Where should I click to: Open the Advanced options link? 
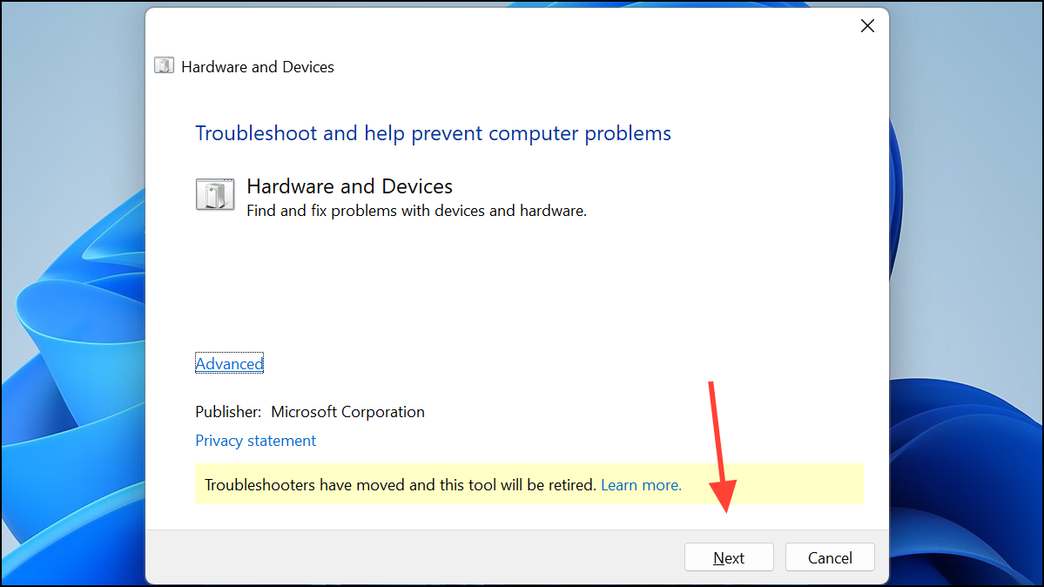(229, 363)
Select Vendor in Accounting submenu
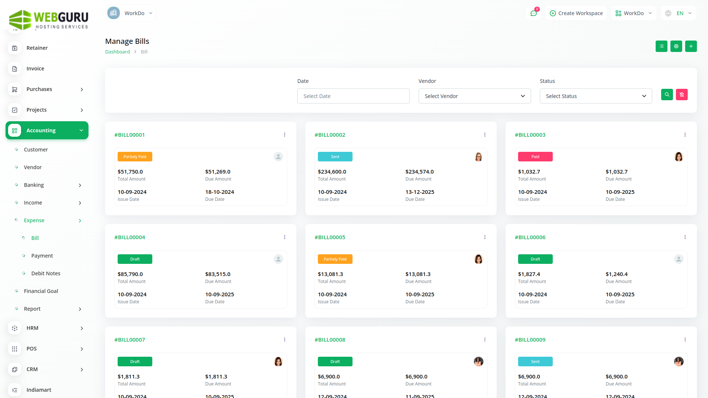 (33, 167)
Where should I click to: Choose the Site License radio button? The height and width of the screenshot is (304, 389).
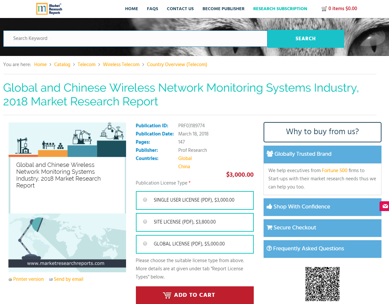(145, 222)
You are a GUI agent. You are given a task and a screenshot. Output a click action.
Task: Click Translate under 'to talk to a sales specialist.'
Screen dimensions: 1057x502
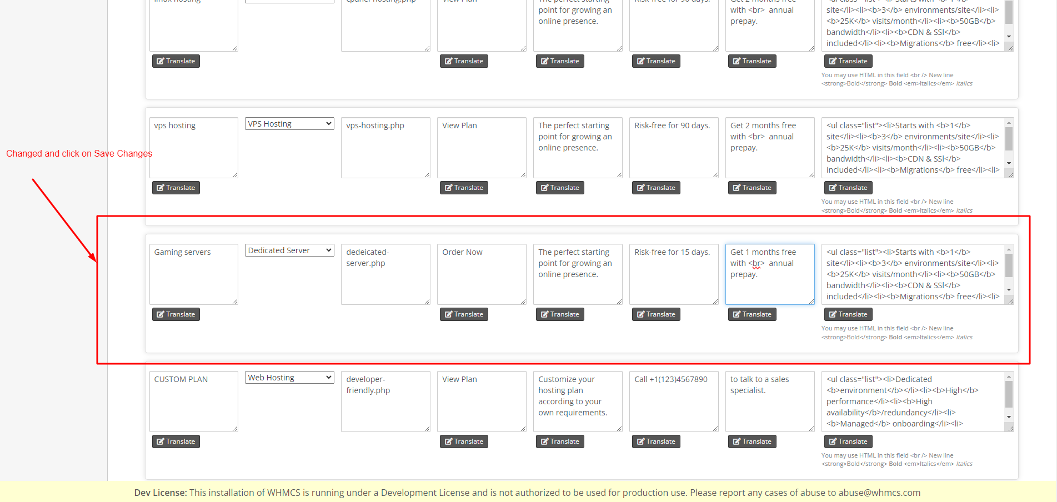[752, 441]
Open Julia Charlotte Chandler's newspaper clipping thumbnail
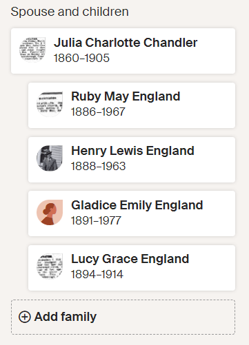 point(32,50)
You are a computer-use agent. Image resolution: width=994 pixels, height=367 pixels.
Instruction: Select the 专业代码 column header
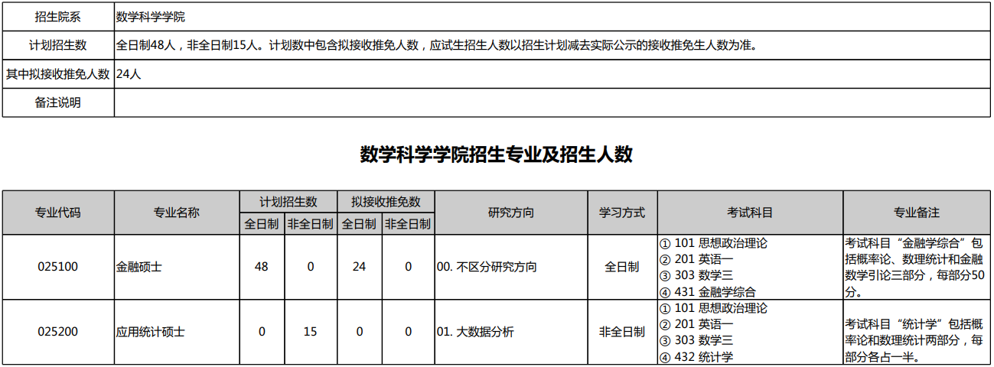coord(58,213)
* * *
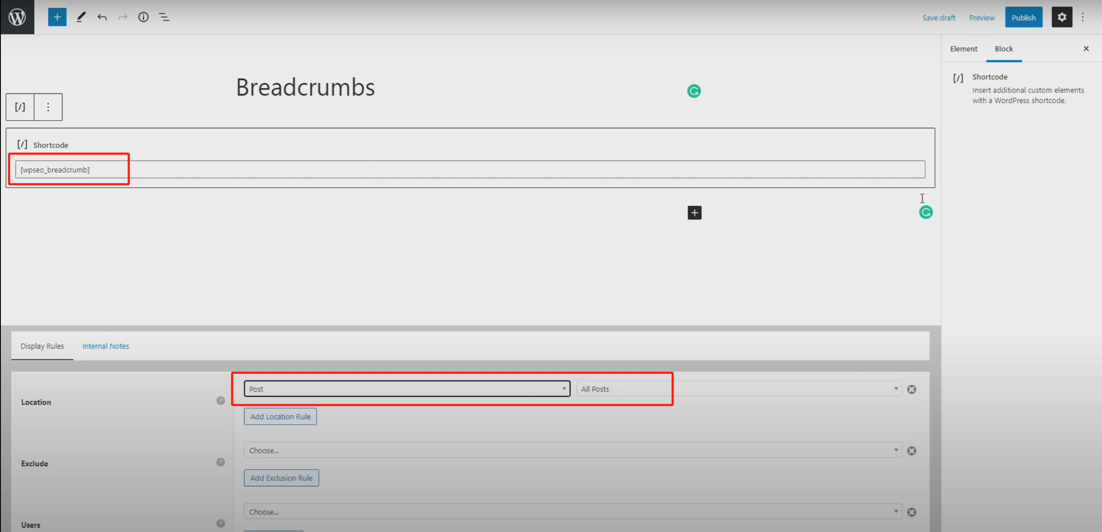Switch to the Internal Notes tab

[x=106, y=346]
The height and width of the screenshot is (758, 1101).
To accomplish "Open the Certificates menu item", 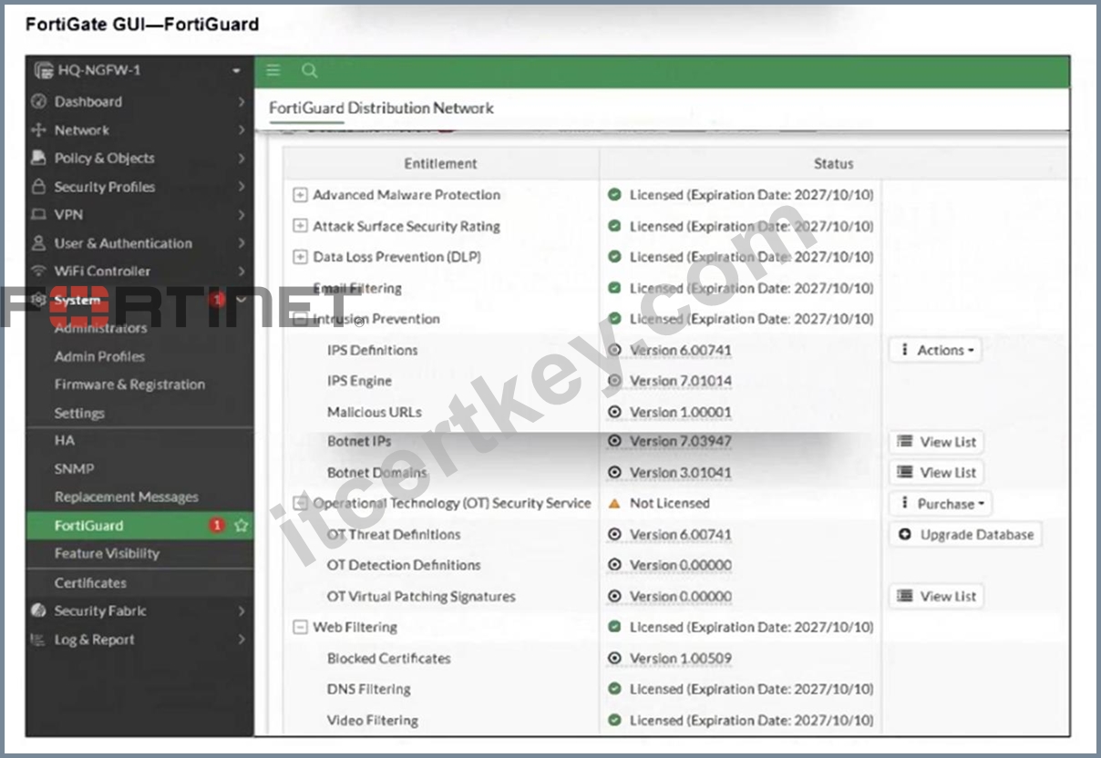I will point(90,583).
--
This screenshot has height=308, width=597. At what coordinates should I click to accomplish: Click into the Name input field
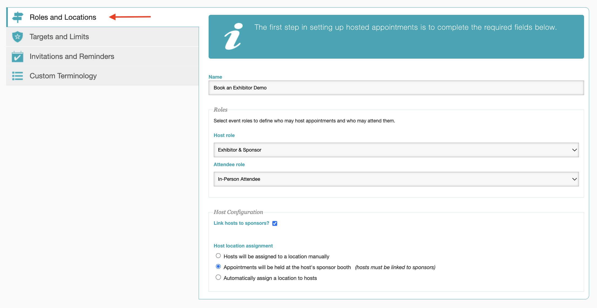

## [Task statement]
Starting at the line in the entries above that contains "You are a GUI" and ending after the line that contains "coord(58,213)", give those lines as a numbered list. Skip blank lines and leave out the pictures.

## [Task result]
1. You are a GUI agent. You are given a task and a screenshot. Output a click action.
2. Task: Click Translate under 'to talk to a sales specialist.'
3. Screen dimensions: 1057x502
4. [752, 441]
5. Open Julia Charlotte Chandler's newspaper clipping thumbnail
6.  point(32,50)
7. You are a computer-use agent. Image resolution: width=994 pixels, height=367 pixels.
8. Instruction: Select the 专业代码 column header
9. coord(58,213)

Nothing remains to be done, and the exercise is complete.